Of course, sometimes a game is just a way to relax and have fun, but I do like the notion of a game being able to transcend just that, becoming in the play, an experience as well, like a novel or good movie.  In thinking about ways I might explore ideas and thought experiments I am informed by my worldview.  This is not to say that I am inclined to make games that are religious per se, or require them to be squeaky clean.  I do want them to be true though.  Life is messy, and people are messy, foolish, selfish and sinful, and in spite of that, there are moments in which people shine and are heroic.  This is part of the reason that Fate as a system is so appealing to me - it makes the failures and flaws as important as the rest to the fiction.  I am interested in that quality, and I simply can't find that sort of honesty in social justice political correctness that seeks to demolish the world and whitewash the pieces.
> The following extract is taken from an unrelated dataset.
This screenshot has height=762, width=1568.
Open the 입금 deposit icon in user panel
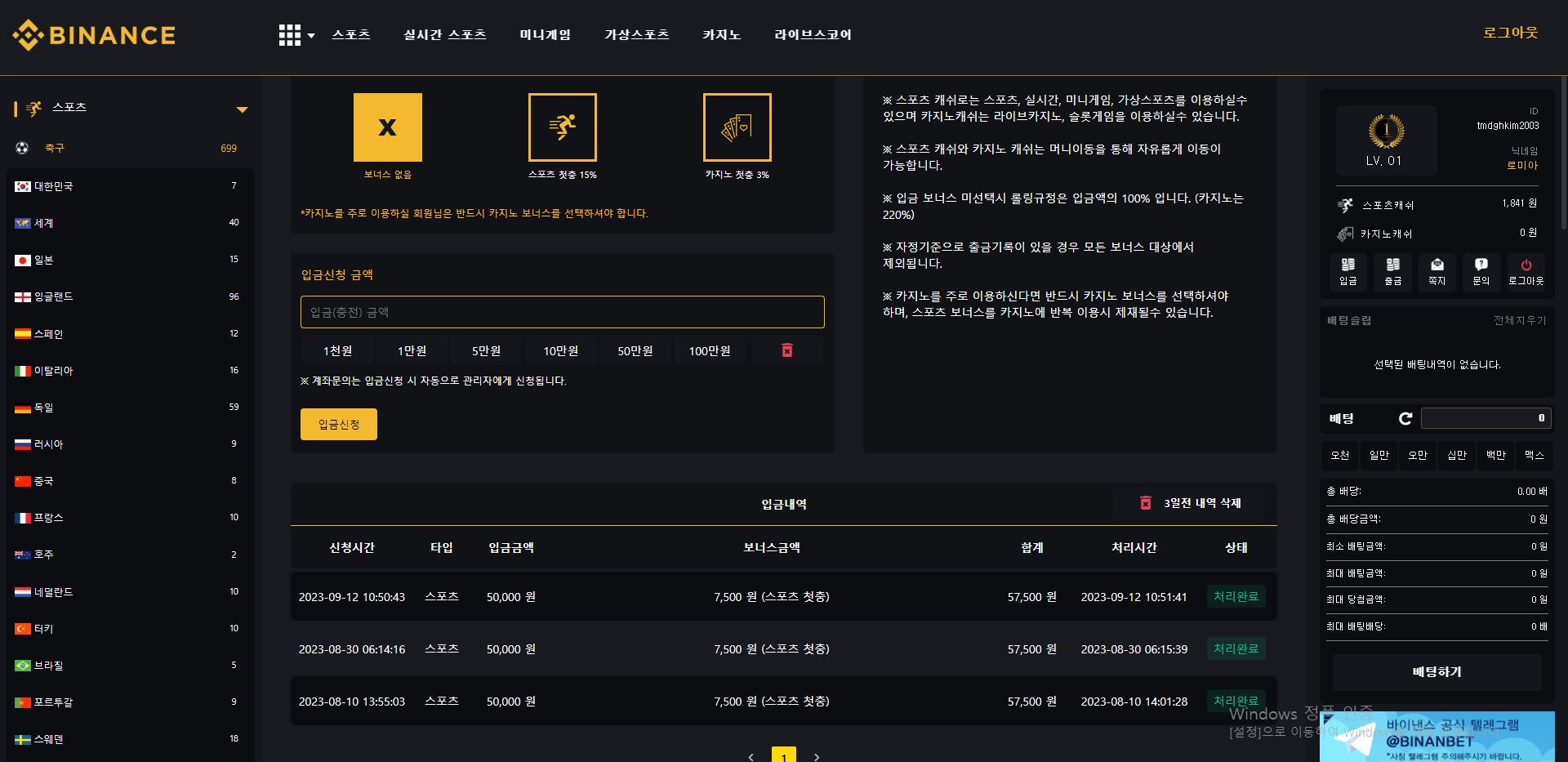point(1348,270)
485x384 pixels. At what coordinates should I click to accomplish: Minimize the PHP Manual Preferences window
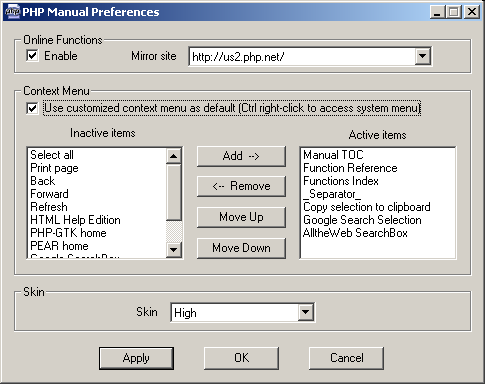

It is perhaps because I hold the Christian worldview dear that I am not disturbed to dip into Lovecraft's mythos for games and stories.  His weird fiction shows his own worldview, and while I think he is dead wrong about that, that worldview does present a consistency that promotes madness for those who follow it far enough.  And that mad world is indeed one that shows something terrible and destructive, and shows those who dare to try to hold it back for another day as in The Dunwich Horror.  To face and fight against that seems very true to the right way to address the problem of inimical entities who assume morality is irrelevant and are bent on destruction.  My worldview grounds the action in the notion that ultimate goodness is ultimately rational, and that it is appropriate to fight monsters, and disregard the nihilists who idolize them too far.  After all, if interacting with and discovering the occult reality of these immensely powerful malignant alien entities drives one mad, and the mad men tell us that the world is ultimately futile and meaningless and insane, how can we trust them?  Are not the thoughts of mad men and their understanding of reality suspect?

But what of things less mind-destroying and closer to home?  What of social justice?  I believe that what is good and right is what a Jewish carpenter said was good and right.  I don't believe that people's feelings determine what is good and right.  I don't believe that writing to make sure that nobody feels unrepresented in a story makes a story good.  I don't believe that including a word that might make someone feel bad and "trigger" them makes a story bad.  I think that a story must be taken as a whole to determine it's worth.  As for a submarine with a wheelchair bound character - I would not include that without some discussion on why the wheelchair is not more of a liability than the crew can bear, and I think the engineer in the aforementioned discussion presented some thoughts that the writer of the Fate world did not.  I think that hand wringing over the use of the word lame because it might somehow offend someone with a walking disability is childish and promotes a pathological and divisive mindset more than it solves one.  I think that respecting human persons does not require respecting all their ideas, shortcomings, or feelings, nor is it oppression to disagree.  I do think that I can appreciate and learn from designers with whom I disagree.  I wonder if some of them would offer the same courtesy?